### WORK TO BE COMPLETED:
Write the whole listing out again, word for word.

━━ PROVIDED DATA ━━

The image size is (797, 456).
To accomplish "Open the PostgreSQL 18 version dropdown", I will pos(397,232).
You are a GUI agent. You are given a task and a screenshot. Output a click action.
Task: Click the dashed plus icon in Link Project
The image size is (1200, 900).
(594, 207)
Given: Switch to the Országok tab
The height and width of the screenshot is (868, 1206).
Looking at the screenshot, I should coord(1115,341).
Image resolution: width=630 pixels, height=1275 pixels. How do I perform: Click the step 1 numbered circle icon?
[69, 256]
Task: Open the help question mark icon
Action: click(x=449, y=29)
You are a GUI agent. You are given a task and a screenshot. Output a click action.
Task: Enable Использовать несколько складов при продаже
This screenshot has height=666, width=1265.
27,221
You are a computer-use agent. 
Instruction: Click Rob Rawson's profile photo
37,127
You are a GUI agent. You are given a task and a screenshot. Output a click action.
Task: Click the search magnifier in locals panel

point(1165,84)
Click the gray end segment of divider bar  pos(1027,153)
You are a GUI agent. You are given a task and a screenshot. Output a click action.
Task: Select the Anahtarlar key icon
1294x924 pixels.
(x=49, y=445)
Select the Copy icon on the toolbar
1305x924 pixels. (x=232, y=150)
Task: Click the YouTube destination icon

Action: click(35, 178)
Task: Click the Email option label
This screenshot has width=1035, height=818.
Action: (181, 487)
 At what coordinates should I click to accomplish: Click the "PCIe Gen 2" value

━━━

### RESULT OF THIS EXERCISE:
The image size is (797, 456).
To accomplish "Open the PostgreSQL 18 version dropdown", I will pos(397,232).
You are a GUI agent. You are given a task and a screenshot. Output a click action.
Task: Click the dashed plus icon in Link Project
The image size is (1200, 900).
(594, 207)
Given: Switch to the Országok tab
The height and width of the screenshot is (868, 1206).
Looking at the screenshot, I should coord(1115,341).
Image resolution: width=630 pixels, height=1275 pixels. How do I perform: Click the step 1 numbered circle icon?
[69, 256]
Task: Open the help question mark icon
Action: click(x=449, y=29)
You are a GUI agent. You are given a task and a screenshot. Output a click action.
Task: Enable Использовать несколько складов при продаже
This screenshot has height=666, width=1265.
27,221
You are a computer-use agent. 
Instruction: Click Rob Rawson's profile photo
37,127
You are a GUI agent. You are given a task and a screenshot. Output a click action.
Task: Click the search magnifier in locals panel

point(1165,84)
Click the gray end segment of divider bar  pos(1027,153)
You are a GUI agent. You are given a task and a screenshot. Output a click action.
Task: Select the Anahtarlar key icon
1294x924 pixels.
(x=49, y=445)
Select the Copy icon on the toolbar
1305x924 pixels. (x=232, y=150)
Task: Click the YouTube destination icon

Action: click(35, 178)
Task: Click the Email option label
This screenshot has width=1035, height=818.
Action: (181, 487)
 At what coordinates should I click to accomplish: Click the "PCIe Gen 2" value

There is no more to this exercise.